You know, I think we’re all looking for something that’s dependable in this book world of ours. It’s hard to find, honestly. I’ve liked certain authors only for them to drop a book that I think is terrible and never be able to return to their former glory in my eyes. As authors, we try so hard to please our readers. We go out of our way to write what we think our readers will love instead of just writing what WE love. Sounds simple, but when you’re an author, being 100% true to yourself can be a real challenge. That’s why I’m glad I had 2017 to put things into perspective for me.
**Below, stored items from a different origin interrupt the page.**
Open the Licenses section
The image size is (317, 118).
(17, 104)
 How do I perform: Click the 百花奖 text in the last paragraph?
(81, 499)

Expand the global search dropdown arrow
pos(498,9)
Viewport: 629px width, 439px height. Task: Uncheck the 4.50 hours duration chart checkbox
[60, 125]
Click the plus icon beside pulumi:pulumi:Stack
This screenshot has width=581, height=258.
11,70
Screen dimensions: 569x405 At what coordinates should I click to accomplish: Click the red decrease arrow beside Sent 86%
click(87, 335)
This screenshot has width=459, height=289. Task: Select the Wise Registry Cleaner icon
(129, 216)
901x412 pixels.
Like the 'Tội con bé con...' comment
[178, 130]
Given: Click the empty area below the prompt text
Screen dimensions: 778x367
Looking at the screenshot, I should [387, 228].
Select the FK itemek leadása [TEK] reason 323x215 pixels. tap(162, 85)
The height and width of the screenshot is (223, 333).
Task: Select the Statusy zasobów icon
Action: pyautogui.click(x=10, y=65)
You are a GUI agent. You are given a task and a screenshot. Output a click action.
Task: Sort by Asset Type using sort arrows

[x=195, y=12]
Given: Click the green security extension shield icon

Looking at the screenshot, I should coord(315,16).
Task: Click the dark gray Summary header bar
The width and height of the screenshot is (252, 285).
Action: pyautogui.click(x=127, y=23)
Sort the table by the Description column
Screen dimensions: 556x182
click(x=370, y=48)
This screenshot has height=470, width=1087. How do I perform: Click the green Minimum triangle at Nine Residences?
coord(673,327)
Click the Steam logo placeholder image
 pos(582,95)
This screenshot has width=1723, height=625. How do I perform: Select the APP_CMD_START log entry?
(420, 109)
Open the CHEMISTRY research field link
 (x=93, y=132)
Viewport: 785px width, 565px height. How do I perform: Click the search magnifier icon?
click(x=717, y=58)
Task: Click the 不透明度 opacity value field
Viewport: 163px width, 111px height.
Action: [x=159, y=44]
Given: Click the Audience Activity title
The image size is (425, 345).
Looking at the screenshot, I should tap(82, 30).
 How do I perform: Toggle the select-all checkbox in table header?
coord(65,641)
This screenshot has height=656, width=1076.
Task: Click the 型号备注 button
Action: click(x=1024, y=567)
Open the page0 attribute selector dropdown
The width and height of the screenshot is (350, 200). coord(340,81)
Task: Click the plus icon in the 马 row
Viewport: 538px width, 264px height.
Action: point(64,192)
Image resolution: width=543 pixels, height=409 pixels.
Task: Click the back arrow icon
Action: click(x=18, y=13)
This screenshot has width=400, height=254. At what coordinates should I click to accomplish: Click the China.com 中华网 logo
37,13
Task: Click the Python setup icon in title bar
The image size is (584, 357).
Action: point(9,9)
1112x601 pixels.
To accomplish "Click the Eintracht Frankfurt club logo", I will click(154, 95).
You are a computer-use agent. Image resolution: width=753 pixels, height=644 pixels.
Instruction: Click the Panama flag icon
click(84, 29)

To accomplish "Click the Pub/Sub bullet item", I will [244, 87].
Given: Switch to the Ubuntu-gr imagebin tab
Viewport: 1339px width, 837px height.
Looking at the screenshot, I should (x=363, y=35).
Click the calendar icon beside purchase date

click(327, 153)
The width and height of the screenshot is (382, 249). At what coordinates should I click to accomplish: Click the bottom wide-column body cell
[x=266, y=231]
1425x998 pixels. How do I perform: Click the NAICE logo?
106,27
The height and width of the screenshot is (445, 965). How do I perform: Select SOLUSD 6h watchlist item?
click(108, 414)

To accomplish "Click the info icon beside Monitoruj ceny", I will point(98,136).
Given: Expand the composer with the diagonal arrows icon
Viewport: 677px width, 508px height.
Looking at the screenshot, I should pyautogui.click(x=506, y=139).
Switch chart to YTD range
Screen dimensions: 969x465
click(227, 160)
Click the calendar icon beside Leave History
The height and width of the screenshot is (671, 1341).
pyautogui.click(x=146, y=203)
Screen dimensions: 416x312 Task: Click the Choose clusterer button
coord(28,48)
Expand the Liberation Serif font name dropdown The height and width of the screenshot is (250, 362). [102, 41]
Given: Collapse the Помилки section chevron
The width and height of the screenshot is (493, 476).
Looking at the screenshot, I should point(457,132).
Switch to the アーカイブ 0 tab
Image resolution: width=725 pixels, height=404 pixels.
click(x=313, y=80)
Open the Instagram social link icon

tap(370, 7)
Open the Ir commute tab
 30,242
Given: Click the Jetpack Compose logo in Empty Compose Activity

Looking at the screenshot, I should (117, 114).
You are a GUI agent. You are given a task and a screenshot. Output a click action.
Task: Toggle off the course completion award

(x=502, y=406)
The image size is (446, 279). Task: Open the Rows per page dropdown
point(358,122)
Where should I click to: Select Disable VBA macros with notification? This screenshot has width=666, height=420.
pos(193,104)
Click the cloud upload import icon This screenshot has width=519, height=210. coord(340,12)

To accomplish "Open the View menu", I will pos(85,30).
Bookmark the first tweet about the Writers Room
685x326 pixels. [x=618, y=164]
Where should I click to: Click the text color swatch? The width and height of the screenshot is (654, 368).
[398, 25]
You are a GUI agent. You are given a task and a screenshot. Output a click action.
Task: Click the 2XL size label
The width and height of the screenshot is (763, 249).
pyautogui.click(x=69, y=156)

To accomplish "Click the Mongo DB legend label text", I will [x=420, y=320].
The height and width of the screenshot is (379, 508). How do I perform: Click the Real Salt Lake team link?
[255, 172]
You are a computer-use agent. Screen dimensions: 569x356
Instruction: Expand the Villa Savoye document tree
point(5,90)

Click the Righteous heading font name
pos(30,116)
2017: The Year of Nothing & Everything
For the first time since I started writing in 2013, a year went by without me publishing a book. As you know, I went through some personal hell and had to fight my way through it (I’m still not even all the way through it yet!). But in that struggle, I got to sit back and watch the book world revolve, and I got to think about myself as an author. I got to review everything I’d ever written, evaluate it, pick it all apart, laugh at myself, get pissed at myself, and promise to come back as a brand new author for readers. By doing nothing, I learned everything. By the time I started writing Madman (again), I felt like I was doing it for the first time. I was 100% locked in as I brought Solomon King to life and let go of every inhibition I had before him. Now that Madman is done, I can never go back to whatever the hell I was feeling and doing before Solomon King forced his way into my life. Ever. Thanks to him, I’m ready to do what I love, exactly how I want to do it.
I’m committed to writing in a way I was never even close to before Solomon. I feel like me and writing were just dating before, but we got married over my break in 2017, and now it has made me a brand new man. Writing is everything to me, and that includes more than just novels. It means novels, novellas, short stories, poems, and whatever the hell else I want to write. This blog will expand to become all the things I have in my head that I want to get out through writing. Some things will be saved for publishing, others will be things exclusive to this blog. Because…
This Is What I Do
Before my surgery, I was big into lifting weights. I actually was an amateur bodybuilder from 2006 to late 2016 when my back flipped the script on me. I was dedicated to that long before I ever thought to write Frozen Secrets. When my back changed the game on me, it set me free. My love for lifting weights and standing on a stage rocking nothing but a Speedo was suppressed because I knew my body couldn’t handle it anymore. Having to give that up left an opening in me, and it wasn’t until my spinal surgery and the recovery thereafter that I figured out how to fill the void bodybuilding left. I’ve filled it now with writing. I’ve loved it since I was in the 5th grade, when I was writing poems for girls and songs for my friends. I’ve been good at this since I was 11 years old, and for the first time in my life, I’m dedicated to it–to perfecting it! This is what I do. I write dope ass books, and from now on, they are gonna sell their asses off, because the stories I have in me are infinite and absolute FIRE!
I found some stuff online about an author named Octavia Butler. She was a bestselling science fiction writer who had a notebook (or a few notebooks) that she wrote in all the time. When I saw a screenshot of one of the pages from this notebook, I lost my mind! The woman had literally written down exactly what she was going to become as an author, and why. She brought her dreams to life through her love for the written word and hard work. So, I’ll wrap this blog post up with the screenshot of her notebook that helped to flip a brand new switch within me. I am a writer. This is what I do. You can count on me to do it and be dope as fuck at it. And my success hasn’t even begun yet. 2018 is the beginning of my ascent. See To It!!